Sigh...I am in love (of course, this is by Toya)
Okay, well not really and with no one specifically but the fact of the matter is I am hopelessly in love with men. The one unique thing about this site that I love is that at no time will there be man bashing. I mean, why? We're no feminists, not even a little bit.
For those that don't know, we live in Nashville aka Cashville aka Nashvegas aka Home of the Up and Coming Country Music Star AKA Christian Music Hollywood. If it wasn't for the blaring neon lights of Corky's Barbecue on the side of the road, I would sometimes swear that I was in California. A lot of men just don't seem to want to eat around here. If I see one more man in a baby tee I might kidnap him and fry him up some chicken, I promise you. I mean, I thought this was the South. But no, this is Nashville where dreams come true and everyone wants to be/is/wants to be around/wants to look like a rock star.
Not that there is anything terribly wrong with skinny men ( I have crushed on many of skinny, heroin addicted rock musicians) but when you tack on the effeminate, ambiguously gay factor, it gets a bit discouraging. I am not fixing to see you get in a fight and have to ask you to hold my earrings or better yet, I have to hold all 6 pairs of yours. Don't tell me you can't look under the hood of my car because you have new Diesel pants on. And if I can't find my Lancome mascara because it is in your Abercrombie gym bag, then be prepared to get your teeth capped. I know "I thought this was about being in love"; it's coming. I just had to share with you my frustration with a lot of guys in this town. But it doesn't matter because I know longer love guys, I love men.

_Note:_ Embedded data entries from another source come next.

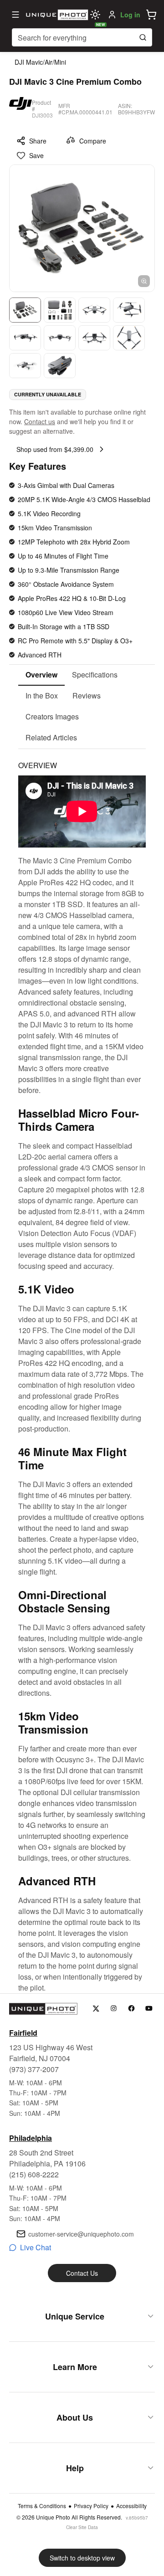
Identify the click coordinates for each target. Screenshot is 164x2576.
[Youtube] (149, 2008)
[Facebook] (131, 2008)
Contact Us (82, 2273)
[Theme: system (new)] (95, 14)
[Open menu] (15, 14)
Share (37, 140)
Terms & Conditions (42, 2506)
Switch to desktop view (82, 2557)
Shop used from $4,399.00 (54, 449)
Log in (130, 14)
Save (36, 155)
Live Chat (35, 2247)
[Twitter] (96, 2008)
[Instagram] (113, 2008)
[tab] (41, 675)
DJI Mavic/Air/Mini (40, 62)
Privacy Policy (91, 2506)
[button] (151, 14)
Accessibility (131, 2506)
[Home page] (56, 15)
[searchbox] (82, 37)
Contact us (39, 421)
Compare (92, 140)
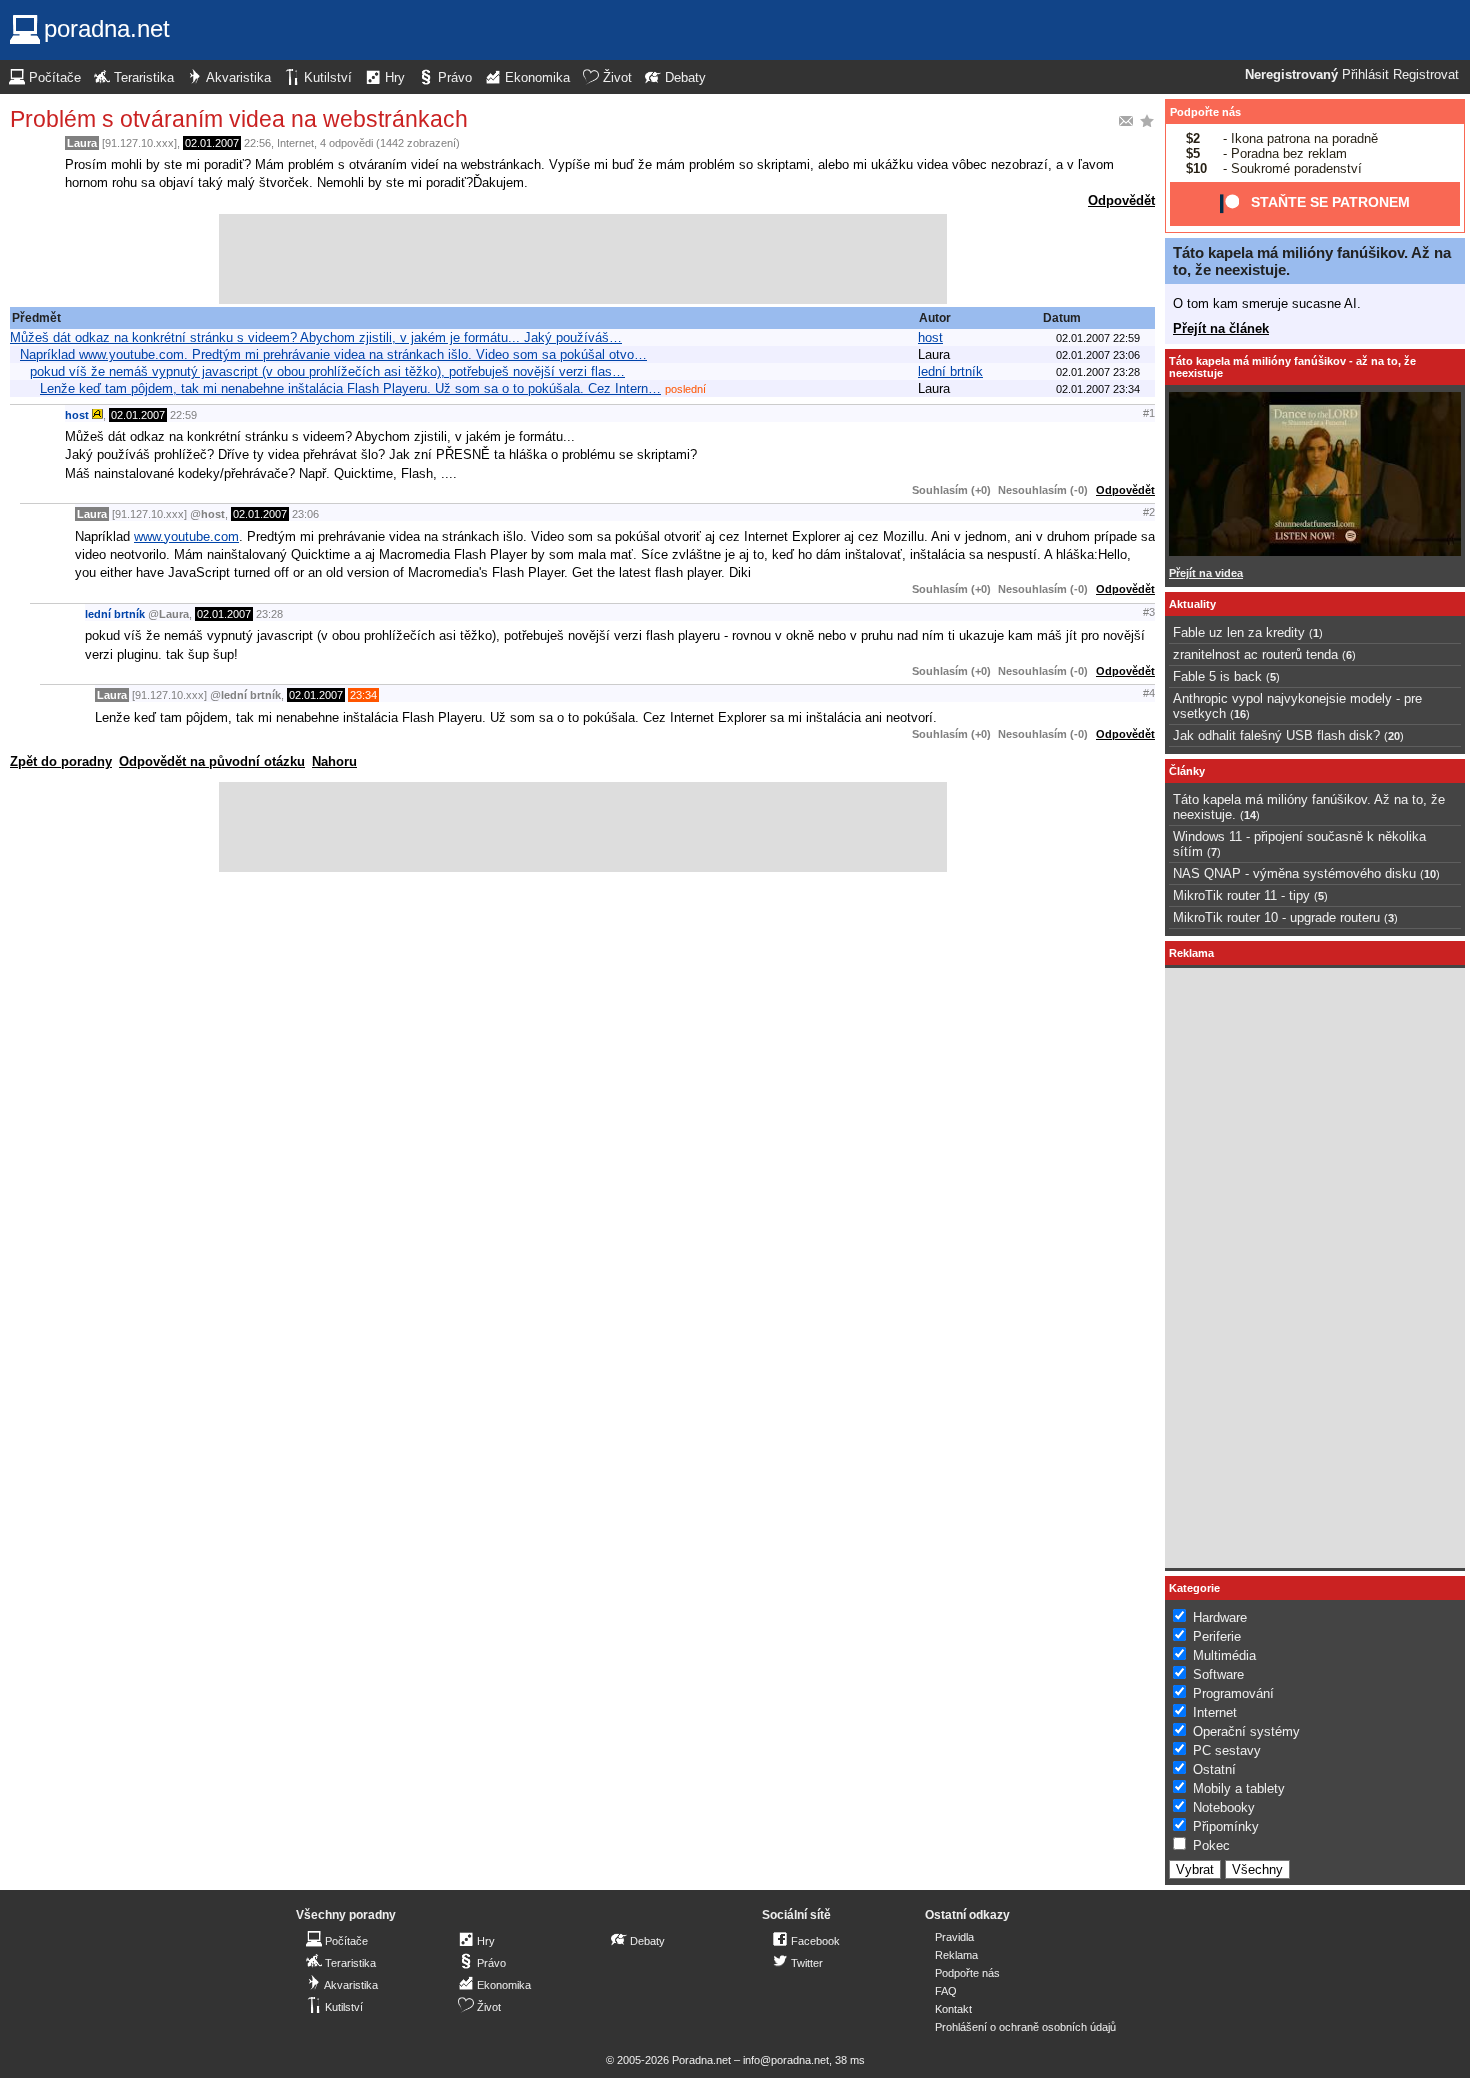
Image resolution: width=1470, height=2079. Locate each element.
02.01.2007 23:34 (1098, 389)
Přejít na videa (1206, 573)
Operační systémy (1246, 1731)
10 (1430, 874)
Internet (295, 143)
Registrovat (1426, 75)
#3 (1149, 612)
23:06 (305, 514)
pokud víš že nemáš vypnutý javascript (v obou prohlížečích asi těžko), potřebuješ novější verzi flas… (327, 371)
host (930, 337)
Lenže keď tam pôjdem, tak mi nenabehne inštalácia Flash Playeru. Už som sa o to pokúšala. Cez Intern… (350, 388)
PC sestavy (1227, 1750)
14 (1250, 815)
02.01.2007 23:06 (1098, 355)
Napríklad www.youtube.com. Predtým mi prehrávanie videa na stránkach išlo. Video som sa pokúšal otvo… (333, 354)
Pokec (1211, 1845)
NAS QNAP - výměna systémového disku (1294, 873)
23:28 (269, 614)
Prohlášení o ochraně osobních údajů (1025, 2027)
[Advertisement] (583, 259)
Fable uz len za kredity (1239, 632)
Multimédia (1224, 1655)
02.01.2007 (212, 143)
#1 (1149, 413)
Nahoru (334, 761)
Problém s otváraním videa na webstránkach (239, 119)
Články (1187, 771)
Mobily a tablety (1239, 1788)
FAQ (946, 1991)
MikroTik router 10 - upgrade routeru (1276, 917)
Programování (1233, 1693)
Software (1218, 1674)
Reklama (956, 1955)
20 (1394, 736)
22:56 (257, 143)
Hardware (1220, 1617)
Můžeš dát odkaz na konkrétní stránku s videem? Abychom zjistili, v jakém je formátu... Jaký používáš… (316, 337)
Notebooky (1224, 1807)
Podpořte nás (1205, 112)
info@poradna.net (786, 2060)
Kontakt (953, 2009)
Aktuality (1192, 604)
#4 (1149, 693)
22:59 (183, 415)
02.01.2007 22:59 (1098, 338)
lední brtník (950, 371)
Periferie (1217, 1636)
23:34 (363, 695)
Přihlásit (1365, 75)
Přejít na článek (1221, 328)
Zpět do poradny (61, 761)
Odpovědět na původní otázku (212, 761)
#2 (1149, 512)
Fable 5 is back (1217, 676)
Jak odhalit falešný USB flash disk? (1276, 735)
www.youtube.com (186, 536)
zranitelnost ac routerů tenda (1255, 654)
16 (1240, 714)
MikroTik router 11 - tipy (1241, 895)
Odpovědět (1121, 200)
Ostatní (1214, 1769)
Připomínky (1226, 1826)
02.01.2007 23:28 (1098, 372)
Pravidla (954, 1937)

Men are great. The older I get the more I realize that while GUYS are good, MEN are better. As of late, I have been intrigued by men and man stuff: their clothes, cologne, the way they walk and think. Within the past couple of weeks, I have actually gotten to be around MEN and up until this point, I didn't realize how much I missed them. Men that camp, men that climb, men that fix cars and build things...men that get MUSTY (thank you Jesus) and all the while can sing, write, paint, and interior decorate. Men in mechanics uniforms(yowzers), men in three piece suits, men in black ribbed turtlenecks, men in kangols...men that cry, men with scars, men with families, men in love...There is something in me that makes me their biggest fan. Maybe it's their logic and rationale in contrast to my emotionalism and haphazardness. Their ability to be straightforward and to the point; to be soft but stern. Their shoulders, their jaws, their chiseled noses. I think I spent a good half hour one night staring at the curves in Gary Dourdan's face. How can you not love a man?
This appreciation is in no means lustful or does it have solely to do with romantic attraction. I love men as friends, as brothers, and father figures. I love my bus driver who wakes up at 3 AM and works hard to take care of his grandchild. I love my friend Eric who is rugged and is at home in the great outdoors but unashamedly cries when he talks about the unconditional love of Christ. I love my dad who is a shrewd, proud business man but knows just how to randomly kiss me on top of the head and tell me that he loves me. I love my coworker for taking charge the other day all the while showing compassion for my feelings in a way that only a true man can. And while thinking about all of this,I can't help but realize that the very things I love about men are the very things I love about Jesus. Honestly, I love men that can build things. Jesus was a carpenter. I love men that love children. Jesus tried to raise up on the disciples when they wouldn't let the children near him. I love men that take charge and are not punks. Jesus went into the temples where they were bootlegging (my interpretation) flipped the tables over, made his own whip and threw people out. . He was at all the live parties but held his own, didn't fall into temptation and get drunk. He was man enough to turn the other cheek, to pour his life into 12 knucklehead disciples and die for the very people who spat on him, whipped him and crucified him. He loves me enough to die for me and doesn't hold a grudge when I act as if it never happened and welcomes me back when I get a clue. He is jealous of my time and always there when I need Him- ALWAYS. He doesn't pretend to know how I feel, he knows EXACTLY how I feel. While being a man and had man parts, he never used the excuse "I am just a man" and ran off with Mary Magdalene. Jesus embodies everything I could ever want in a man and everything that I can ever hope to be as a person.
Ever seen those bumper stickers "Real Men Love Jesus"? It's the only Christian bumper sticker I have ever liked. Why? Think about it: a real man is secure enough to humble himself, despite public opinion or persuasion and model his life after and submit his life to the greatest man that has ever lived. Now that is sexy.
So yes, I am in love with men today, this week and the next 70 some odd years. They light up my life and make my world a better place. And although they rarely ask for directions and hate to admit that they can't fix things they are a constant reminder to me of how awesome God truly is.